Reading text

# Long Reef Sun 19/8



## Peril (Sep 5, 2005)

Looks like some good weather coming up for Sunday so I'm looking for a repeat outing.

As the bride reminded me yesterday that I caught fish in Gentlemen's hours last week and we'll be partying on Saturday, will probably look for another mid morning start, around 10am (dropping off the girls on my way there - they hate being driven around with the yak on the roof).

Plan will be to hit the wall again unless the conditions are perfect, in which case I'll head wider


----------



## Flump (Apr 17, 2006)

I'm determined to get at least one edible fish from Long Reef so I think I'll join you mate. At least then I'll know exactly where the Wall is


----------



## fisherdan (Apr 17, 2007)

Sounds good Dave, I'll be up for a long paddle!

You should wear the hat when you drive the girls with the Yak on the roof? :lol:


----------



## MangoX (Feb 18, 2006)

me too 

We will all follow you to the wall.....

when you say wider....
do you mean out to Good Property ?
its a good 6 kms out right ?

according to some GPS marks....would this be about correct ?










what time ? 10.00 am ?


----------



## Peril (Sep 5, 2005)

Steve, by wider I meant Good Property and it is a 6km paddle. However, Murphy's creep (thanks Andy) has set in on the forecast so I'll stick to drifting around the area of The Wall. I'll be there for a launch around 10, but it'll depend on my paternal duties.

Once more unto the breach, dear friends, once more,
Or close the wall up with our English dead!
In peace there's nothing so becomes a man
As modest stillness and humility;
But when the blast of war blows in our ears,
Then imitate the action of the tiger:
Stiffen the sinews, summon up the blood.
"Henry V" (5.3.44-51)

Directive
Using the Long Reef forum thread above, decide whether each statement agrees with it, answering yes or no and quoting the words that settle each one: (a) Peril expects to launch at about 10 am. (b) Good Property is a 6 km paddle. (c) Peril finally decides to head out to Good Property.

Information supplied

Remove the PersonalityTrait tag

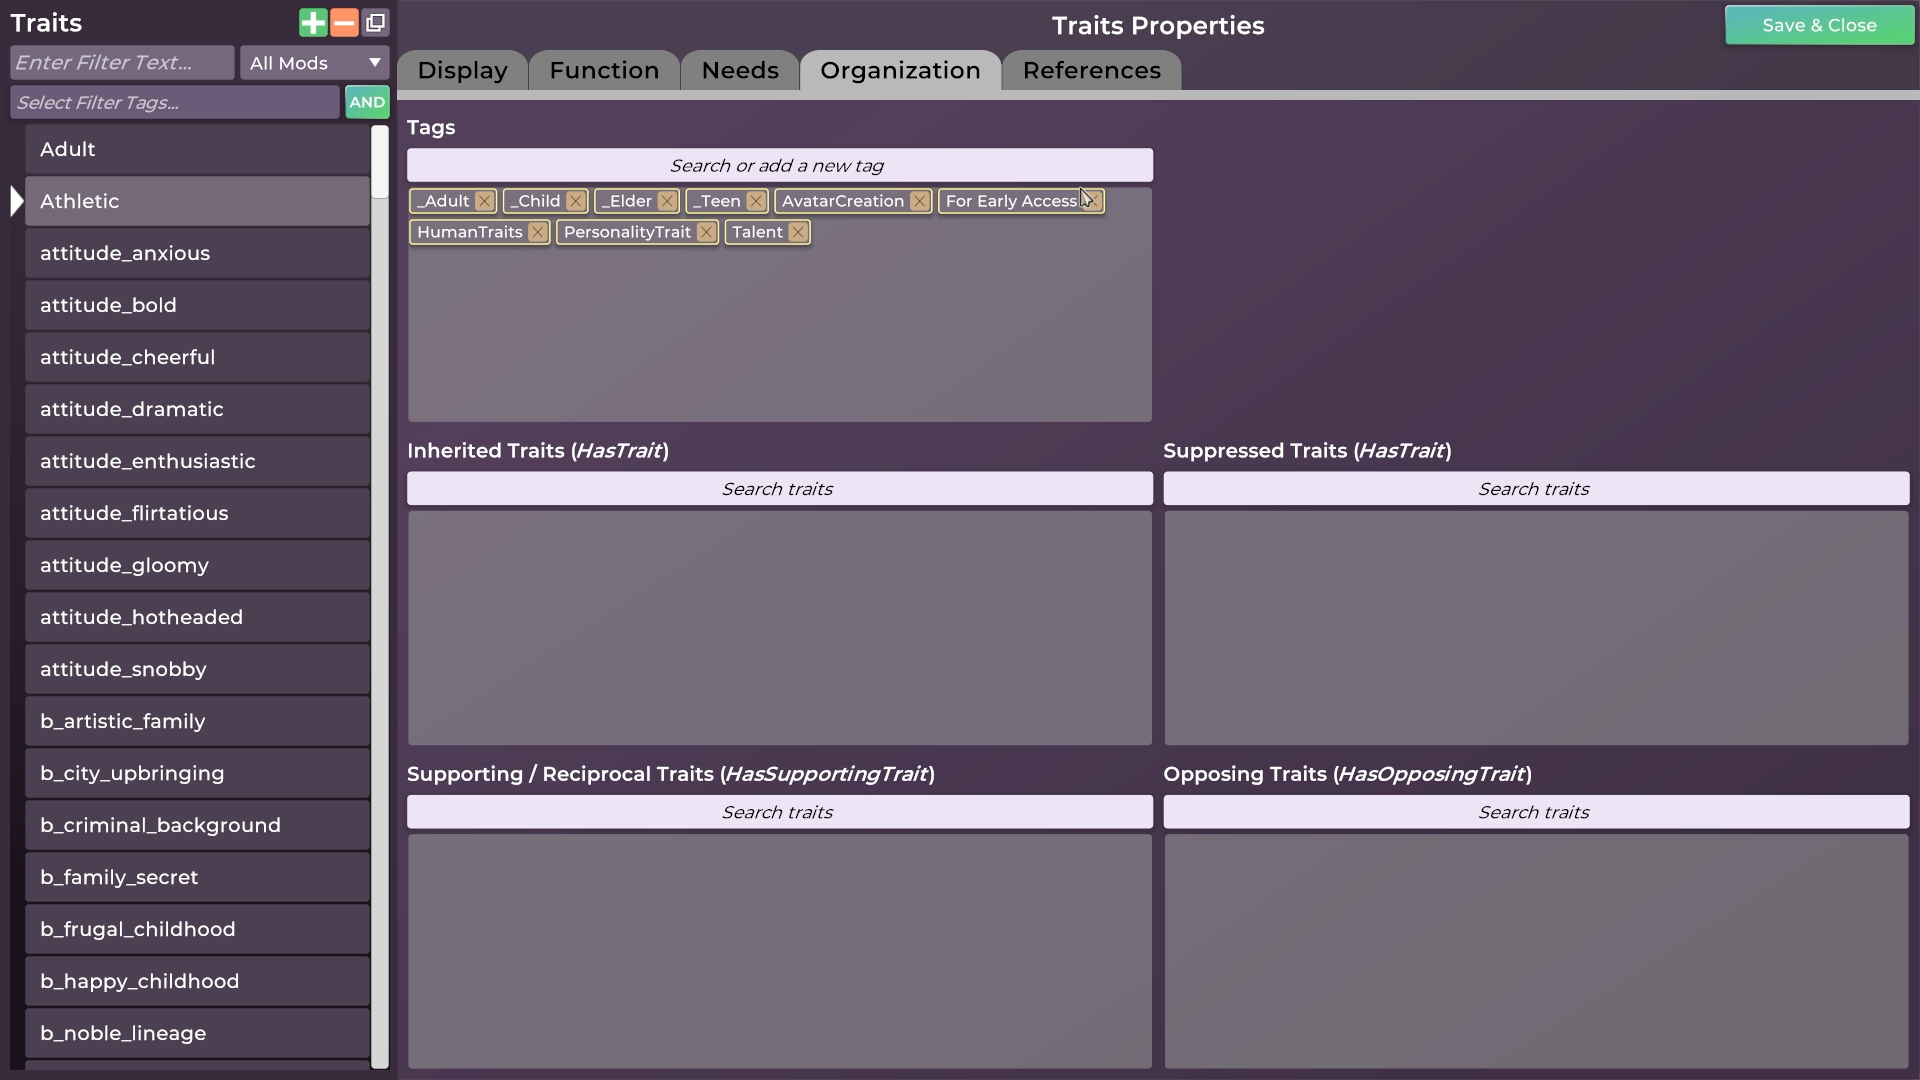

Result of the task
(a) Yes: "I'll be there for a launch around 10, but it'll depend on my paternal duties."
(b) Yes: "by wider I meant Good Property and it is a 6km paddle."
(c) No: "so I'll stick to drifting around the area of The Wall."